L'ultra style, c'est ça

Référencé, certainement, mais pas en manque de sa propre identité et de son propre humour. Doucement idiot, le personnage principal baptisé Chai joue le rôle d'un Scott Pilgrim (qui est l'inspiration principale du game designer pour son protagoniste) propulsé dans une chaîne d'événements auxquels il participera presque simplement pour le fait de… participer. Il voulait un bras robot de rockstar, offert gracieusement par la méga corporation secrètement diabolique du lieu ; il aura un bras de ramasseur de déchets. Mais par une incroyable facilité de scénario aussi doucement bête que rigolote, le voici affublé d'un cœur en iPod qui lui permet non seulement d'invoquer une guitare électrique, mais aussi de voir l'intégralité du monde comme la rythmique d'une musique infinie. De quoi tout faire pour s'évader de l'usine de robot, mais également renverser presque par hasard le complot capitaliste des marchands de high-five robotisés.

Woman from Tokyo

Vous l'aurez deviné au nom du jeu et à ce court synopsis : la musique est centrale dans l'expérience du jeu. La bande annonce du titre dévoile d'ailleurs la présence de The Black Keys dans la soundtrack, mais le duo est aussi entouré d'autres grands noms comme The Prodigy, Nine Inch Nails ou Zwan, le groupe post-Smashing Pumpkins de ce cher Billy Corgan.

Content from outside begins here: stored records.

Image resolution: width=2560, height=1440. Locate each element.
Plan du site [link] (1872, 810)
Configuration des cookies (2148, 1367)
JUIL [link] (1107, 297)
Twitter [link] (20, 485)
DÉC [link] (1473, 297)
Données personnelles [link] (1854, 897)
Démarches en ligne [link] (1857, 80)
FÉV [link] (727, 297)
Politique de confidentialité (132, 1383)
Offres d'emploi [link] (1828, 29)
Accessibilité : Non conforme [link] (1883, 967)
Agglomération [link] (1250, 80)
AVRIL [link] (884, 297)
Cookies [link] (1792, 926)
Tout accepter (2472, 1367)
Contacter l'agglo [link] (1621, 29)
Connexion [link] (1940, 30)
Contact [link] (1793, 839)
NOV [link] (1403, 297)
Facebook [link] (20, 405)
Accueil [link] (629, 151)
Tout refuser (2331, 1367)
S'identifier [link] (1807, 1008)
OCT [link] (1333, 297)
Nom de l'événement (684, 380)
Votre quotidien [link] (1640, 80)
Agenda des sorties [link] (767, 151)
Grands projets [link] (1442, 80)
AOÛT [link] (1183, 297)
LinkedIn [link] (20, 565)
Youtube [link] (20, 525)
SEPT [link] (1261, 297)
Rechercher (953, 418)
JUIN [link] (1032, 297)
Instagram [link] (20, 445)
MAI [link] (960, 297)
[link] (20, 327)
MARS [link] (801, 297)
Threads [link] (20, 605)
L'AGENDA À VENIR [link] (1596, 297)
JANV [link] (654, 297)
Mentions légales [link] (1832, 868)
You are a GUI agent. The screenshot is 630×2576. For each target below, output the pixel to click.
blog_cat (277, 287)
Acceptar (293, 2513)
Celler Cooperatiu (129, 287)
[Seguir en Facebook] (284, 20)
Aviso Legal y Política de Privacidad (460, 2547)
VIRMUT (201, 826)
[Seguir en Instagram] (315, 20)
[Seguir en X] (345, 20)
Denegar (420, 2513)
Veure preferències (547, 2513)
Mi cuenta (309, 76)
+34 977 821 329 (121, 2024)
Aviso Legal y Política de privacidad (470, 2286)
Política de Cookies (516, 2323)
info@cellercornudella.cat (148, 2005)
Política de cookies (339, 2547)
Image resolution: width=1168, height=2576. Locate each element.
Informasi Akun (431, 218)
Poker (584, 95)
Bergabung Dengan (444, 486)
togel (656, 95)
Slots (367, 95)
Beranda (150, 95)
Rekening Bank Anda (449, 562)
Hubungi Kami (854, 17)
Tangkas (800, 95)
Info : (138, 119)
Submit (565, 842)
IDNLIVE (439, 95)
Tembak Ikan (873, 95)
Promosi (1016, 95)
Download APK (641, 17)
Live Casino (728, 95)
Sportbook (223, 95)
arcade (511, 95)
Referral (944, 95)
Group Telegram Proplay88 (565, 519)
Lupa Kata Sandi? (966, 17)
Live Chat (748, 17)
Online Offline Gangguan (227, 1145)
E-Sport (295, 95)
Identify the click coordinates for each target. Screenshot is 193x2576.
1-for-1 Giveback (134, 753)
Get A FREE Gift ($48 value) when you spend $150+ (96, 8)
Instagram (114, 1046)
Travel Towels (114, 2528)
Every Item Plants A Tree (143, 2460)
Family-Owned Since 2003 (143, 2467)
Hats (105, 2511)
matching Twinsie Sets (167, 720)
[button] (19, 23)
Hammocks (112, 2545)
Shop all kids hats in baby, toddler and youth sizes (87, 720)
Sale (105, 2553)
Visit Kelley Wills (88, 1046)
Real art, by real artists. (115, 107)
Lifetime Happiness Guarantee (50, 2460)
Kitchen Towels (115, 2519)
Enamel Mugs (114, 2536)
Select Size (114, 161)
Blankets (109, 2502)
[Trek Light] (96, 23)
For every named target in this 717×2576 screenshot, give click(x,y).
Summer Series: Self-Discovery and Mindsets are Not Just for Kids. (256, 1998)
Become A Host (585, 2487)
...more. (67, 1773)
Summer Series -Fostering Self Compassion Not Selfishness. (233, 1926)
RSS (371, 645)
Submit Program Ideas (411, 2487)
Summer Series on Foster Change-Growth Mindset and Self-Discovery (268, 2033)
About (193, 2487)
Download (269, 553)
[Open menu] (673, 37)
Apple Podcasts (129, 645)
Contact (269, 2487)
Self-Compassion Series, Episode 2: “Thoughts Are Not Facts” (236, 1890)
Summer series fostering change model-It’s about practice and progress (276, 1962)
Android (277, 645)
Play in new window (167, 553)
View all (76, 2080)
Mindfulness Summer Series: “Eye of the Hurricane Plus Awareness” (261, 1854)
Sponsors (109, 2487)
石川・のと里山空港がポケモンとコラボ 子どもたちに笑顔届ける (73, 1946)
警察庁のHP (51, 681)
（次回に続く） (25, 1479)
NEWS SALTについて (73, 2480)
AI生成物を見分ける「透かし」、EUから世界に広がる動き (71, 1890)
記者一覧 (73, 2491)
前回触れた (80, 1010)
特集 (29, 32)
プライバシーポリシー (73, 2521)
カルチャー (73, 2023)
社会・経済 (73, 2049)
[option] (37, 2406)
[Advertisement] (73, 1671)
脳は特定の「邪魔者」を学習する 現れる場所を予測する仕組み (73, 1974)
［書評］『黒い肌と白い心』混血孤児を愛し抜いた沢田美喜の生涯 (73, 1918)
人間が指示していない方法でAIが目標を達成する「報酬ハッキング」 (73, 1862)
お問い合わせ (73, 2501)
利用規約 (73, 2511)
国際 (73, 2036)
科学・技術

Ne pensez pas une seule seconde que les créations originales du titre ne sont pas à niveau malgré tout, puisqu'on retrouve parmi les compositeurs de grands noms comme Uratani Reo, qui s'est démarqué à la composition des morceaux de Monster Hunter, ou Shuichi Kobori, qui s'est occupé de la bande-son de Metal Gear Solid 3 ou encore Zone of the Enders. C'est simple : c'est du délice pour les oreilles, mais tout cela sert surtout le gameplay du jeu.

Un combo… groovy

Car oui : la spécificité de Hi-Fi Rush est d'être un mélange de genres assez particulier. Il fusionne le beat'em all typiquement japonais, avec ses multiples combos aussi bien au sol que dans les airs, avec… le jeu de rythme. D'aucuns savent que tous les beat'em all sont en vérité des jeux de rythme, puisque l'exécution réclamée par un Devil May Cry (pour ne citer que lui) est analogue, mais Hi-Fi Rush va plus loin. Beaucoup plus loin. Sorti de la logique de combos, qui est somme toute assez classique bien que superbement enrobée dans l'univers du jeu, c'est dans sa présentation qu'il change tout.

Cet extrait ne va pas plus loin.